**** SUPPLIED TEXT

EMAIL FROM AMERICA: Daughters of Eve and Other Tedious Tales

EMAIL FROM AMERICA: Daughters of Eve and Other Tedious Tales

Daughters of Eve and Other New Short Stories from Nigeria is an
anthology of Nigerian short stories edited by Dr. Emma Dawson and published by
Critical, Cultural and Communications Press (CCCP), Nottingham, UK. It features
the writers Abubakar Adam Ibrahim, Ikeogu Oke, Peter Ike Amadi, Jumoke
Verissimo, Ifeanyi Ogboh, Rotimi (Timi) Ogunjobi, Uchechukwu Peter Umezurike,
Tolu Ogunlesi, Soji Cole, Alpha Emeka, and Emmanuel Iduma.

This is an anthology so bad, I almost resolved to give in to
the fervent wishes of friends and foes – to give up reading and reviewing
books. It is becoming an unbearable ordeal. Why did I read this book? Well, the
editor’s preface starts out with an ambitious proclamation: “This series
focuses on the production of new writing in English, specifically new World
Englishes fiction… writing which is newly sourced, edited and presented with a
critical introduction.” This is the second in a planned series of anthologies
of short stories from certain sections of the world, where English is arguably
a second language.

********

* [WORK TO DO]:
A. According to the anthology review, who edited Daughters of Eve and Other New Short Stories from Nigeria?
B. Decide whether each statement agrees with the anthology review, answering yes or no and quoting the words of the review that settle it: (i) The anthology was published in Nottingham, UK. (ii) The anthology is the first in a planned series. (iii) The reviewer thought well of the anthology.
C. Continue the anthology review from its last sentence.

**** EXTRACTED MATERIAL

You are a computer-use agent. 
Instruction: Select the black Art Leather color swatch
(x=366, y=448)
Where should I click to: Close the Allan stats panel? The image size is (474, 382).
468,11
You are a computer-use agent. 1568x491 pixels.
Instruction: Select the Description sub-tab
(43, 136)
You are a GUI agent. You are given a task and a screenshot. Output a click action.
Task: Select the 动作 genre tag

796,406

********
**** EXTRACTED MATERIAL

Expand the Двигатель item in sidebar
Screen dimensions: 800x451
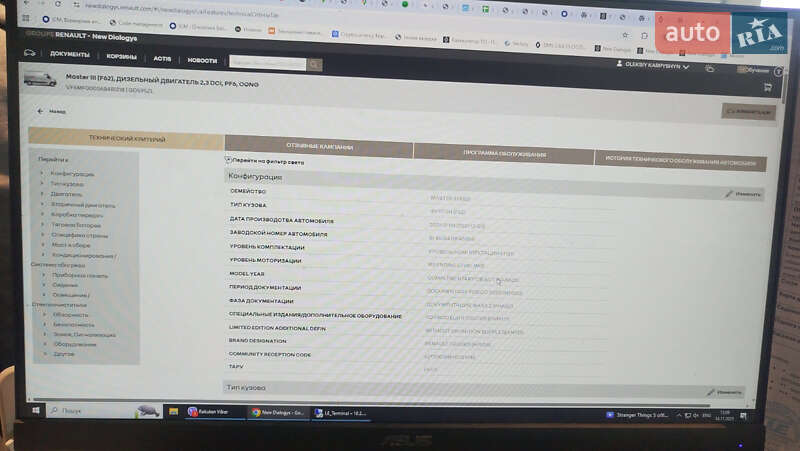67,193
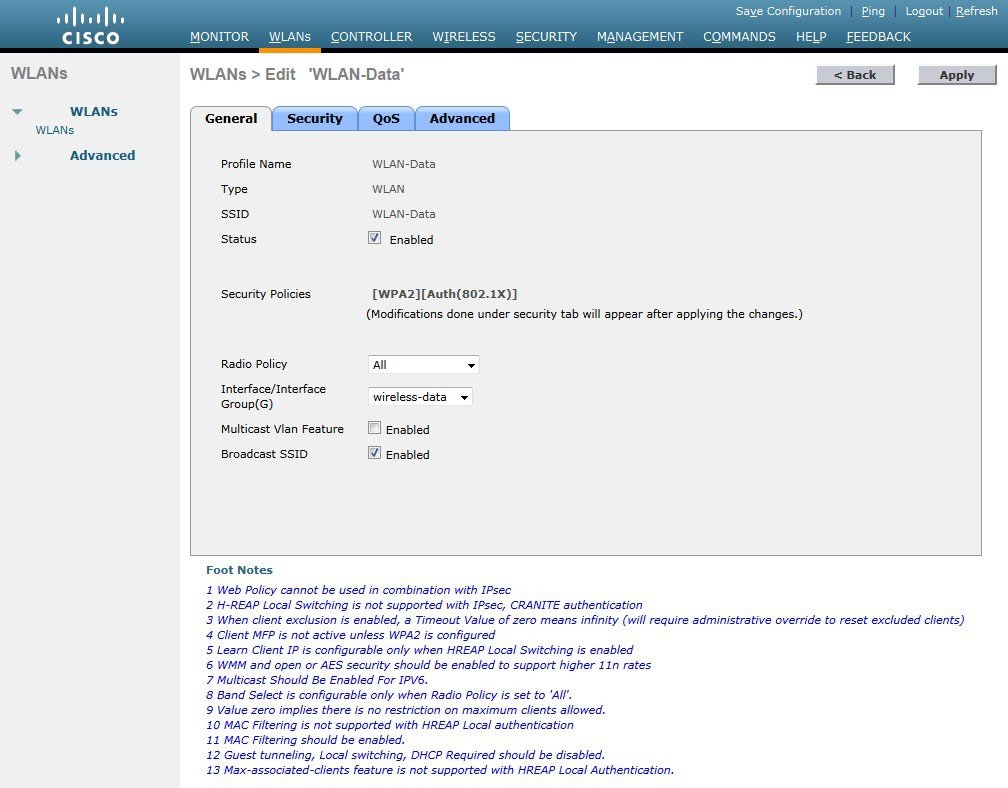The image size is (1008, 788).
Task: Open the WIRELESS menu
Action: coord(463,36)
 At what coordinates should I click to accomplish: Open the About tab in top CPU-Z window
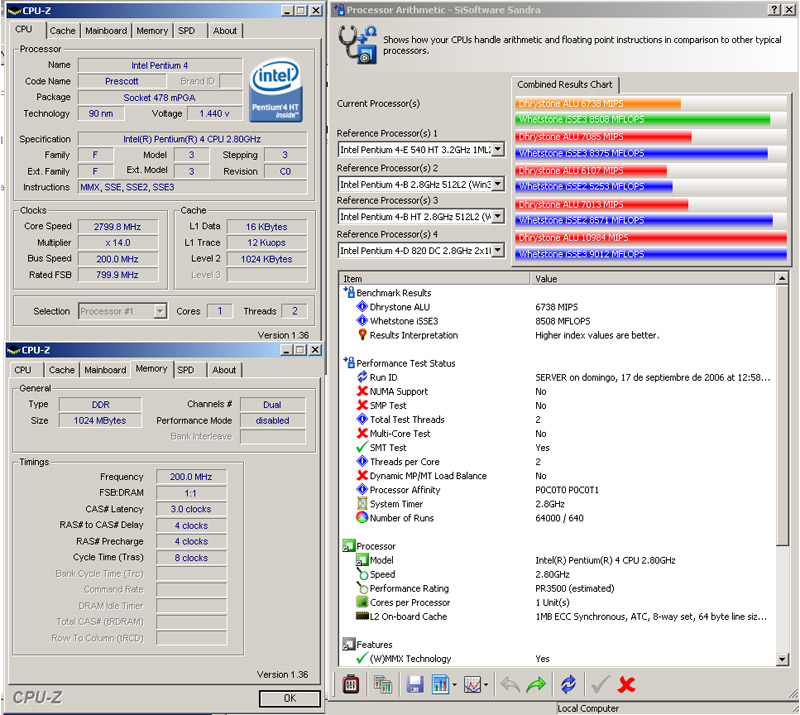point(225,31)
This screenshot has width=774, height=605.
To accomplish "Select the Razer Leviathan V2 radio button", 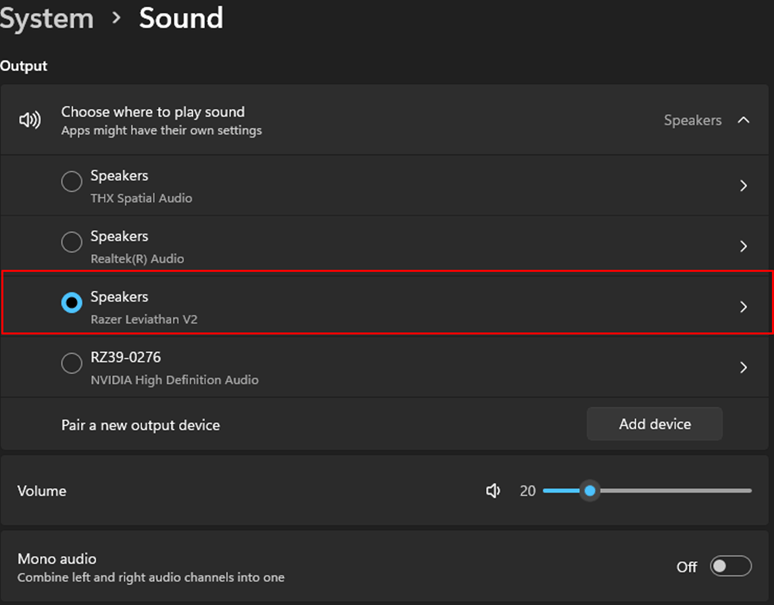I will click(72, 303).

********

* [ANSWERS TO THE EXERCISE]:
A. Dr. Emma Dawson

B.
(i) Yes: "published by Critical, Cultural and Communications Press (CCCP), Nottingham, UK"
(ii) No: "This is the second in a planned series of anthologies"
(iii) No: "This is an anthology so bad"

C.
It is disappointing that there is only one female writer
showcased in this volume. This is hardly representative of the muscular
performances of Nigeria’s female writers. Several of these alleged writers do
not belong in any anthology that seeks relevance. This is not an important work
but it does raise certain questions about how Nigerian, perhaps African
literature is viewed and categorised in traditional academia. It is time to
rethink the paradigm that drives the current worldview. Students of literature
are still being taught from the same tired pedagogy, reducing our stories to
the pre and post-colonial.

Globalisation as in the coming of the Internet and smartphones
has already dwarfed the linearism of colonialism in terms of its impact on the
way of life of Africans. To reduce today’s literature to something as remote
and amorphous as the post-colonial is to literally miss the boat of what is
going on in Africa today. Life is more complicated than that. Boundaries now
bleed gleefully into each other and dissolve into that gaseous entity called
the Internet. We must not be bound by the strictures of what was taught us in
the classrooms.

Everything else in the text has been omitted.